:: Dataset records ::

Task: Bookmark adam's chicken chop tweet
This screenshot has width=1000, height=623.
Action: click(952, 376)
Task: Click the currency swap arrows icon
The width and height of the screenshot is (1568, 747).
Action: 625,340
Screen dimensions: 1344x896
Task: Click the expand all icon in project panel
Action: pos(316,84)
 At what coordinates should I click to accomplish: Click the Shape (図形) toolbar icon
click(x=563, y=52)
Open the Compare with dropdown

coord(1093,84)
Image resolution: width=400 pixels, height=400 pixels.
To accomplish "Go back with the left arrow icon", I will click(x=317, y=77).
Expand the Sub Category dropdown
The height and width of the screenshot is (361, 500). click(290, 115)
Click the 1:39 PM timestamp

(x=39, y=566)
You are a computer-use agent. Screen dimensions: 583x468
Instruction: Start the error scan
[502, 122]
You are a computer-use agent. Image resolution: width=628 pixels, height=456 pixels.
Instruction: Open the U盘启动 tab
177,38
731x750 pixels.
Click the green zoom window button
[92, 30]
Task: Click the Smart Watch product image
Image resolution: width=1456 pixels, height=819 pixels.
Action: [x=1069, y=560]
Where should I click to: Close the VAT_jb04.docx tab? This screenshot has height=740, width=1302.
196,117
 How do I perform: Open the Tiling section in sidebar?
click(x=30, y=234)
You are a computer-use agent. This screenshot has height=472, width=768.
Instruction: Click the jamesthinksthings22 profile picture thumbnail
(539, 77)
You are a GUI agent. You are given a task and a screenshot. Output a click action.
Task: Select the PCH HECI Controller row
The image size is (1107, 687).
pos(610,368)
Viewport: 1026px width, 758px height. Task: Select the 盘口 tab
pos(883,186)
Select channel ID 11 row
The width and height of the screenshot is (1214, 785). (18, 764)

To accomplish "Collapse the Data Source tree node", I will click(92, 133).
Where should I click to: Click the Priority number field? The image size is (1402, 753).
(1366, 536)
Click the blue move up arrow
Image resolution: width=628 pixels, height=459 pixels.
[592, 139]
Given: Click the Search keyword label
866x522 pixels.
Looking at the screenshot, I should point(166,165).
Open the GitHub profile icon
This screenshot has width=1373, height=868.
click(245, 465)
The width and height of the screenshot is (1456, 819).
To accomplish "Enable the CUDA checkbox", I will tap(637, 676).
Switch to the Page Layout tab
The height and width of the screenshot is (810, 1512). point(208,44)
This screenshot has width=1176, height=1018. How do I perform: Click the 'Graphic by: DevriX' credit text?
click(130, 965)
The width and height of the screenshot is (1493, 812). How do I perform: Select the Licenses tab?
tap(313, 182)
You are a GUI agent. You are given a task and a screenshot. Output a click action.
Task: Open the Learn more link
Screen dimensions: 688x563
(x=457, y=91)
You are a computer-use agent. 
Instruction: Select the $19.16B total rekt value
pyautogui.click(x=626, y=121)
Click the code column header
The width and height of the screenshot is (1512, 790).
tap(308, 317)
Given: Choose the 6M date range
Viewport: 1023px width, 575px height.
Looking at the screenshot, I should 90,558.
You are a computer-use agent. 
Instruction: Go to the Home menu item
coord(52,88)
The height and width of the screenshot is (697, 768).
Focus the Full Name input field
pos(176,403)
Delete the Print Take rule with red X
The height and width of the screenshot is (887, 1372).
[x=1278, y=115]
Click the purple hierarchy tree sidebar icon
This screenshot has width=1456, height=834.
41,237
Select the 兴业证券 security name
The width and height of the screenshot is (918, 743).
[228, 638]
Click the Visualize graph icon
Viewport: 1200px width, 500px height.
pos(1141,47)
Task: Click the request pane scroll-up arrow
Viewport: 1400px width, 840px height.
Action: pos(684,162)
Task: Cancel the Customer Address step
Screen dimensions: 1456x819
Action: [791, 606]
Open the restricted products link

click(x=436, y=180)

:::

Please repeat the items from the line with "Switch to the Page Layout tab" up to and including the last line of the items, copying each line exactly.

Switch to the Page Layout tab
The height and width of the screenshot is (810, 1512). point(208,44)
This screenshot has width=1176, height=1018. How do I perform: Click the 'Graphic by: DevriX' credit text?
click(130, 965)
The width and height of the screenshot is (1493, 812). How do I perform: Select the Licenses tab?
tap(313, 182)
You are a GUI agent. You are given a task and a screenshot. Output a click action.
Task: Open the Learn more link
Screen dimensions: 688x563
(x=457, y=91)
You are a computer-use agent. 
Instruction: Select the $19.16B total rekt value
pyautogui.click(x=626, y=121)
Click the code column header
The width and height of the screenshot is (1512, 790).
tap(308, 317)
Given: Choose the 6M date range
Viewport: 1023px width, 575px height.
Looking at the screenshot, I should 90,558.
You are a computer-use agent. 
Instruction: Go to the Home menu item
coord(52,88)
The height and width of the screenshot is (697, 768).
Focus the Full Name input field
pos(176,403)
Delete the Print Take rule with red X
The height and width of the screenshot is (887, 1372).
[x=1278, y=115]
Click the purple hierarchy tree sidebar icon
This screenshot has width=1456, height=834.
41,237
Select the 兴业证券 security name
The width and height of the screenshot is (918, 743).
[228, 638]
Click the Visualize graph icon
Viewport: 1200px width, 500px height.
pos(1141,47)
Task: Click the request pane scroll-up arrow
Viewport: 1400px width, 840px height.
Action: pos(684,162)
Task: Cancel the Customer Address step
Screen dimensions: 1456x819
Action: [791, 606]
Open the restricted products link

click(x=436, y=180)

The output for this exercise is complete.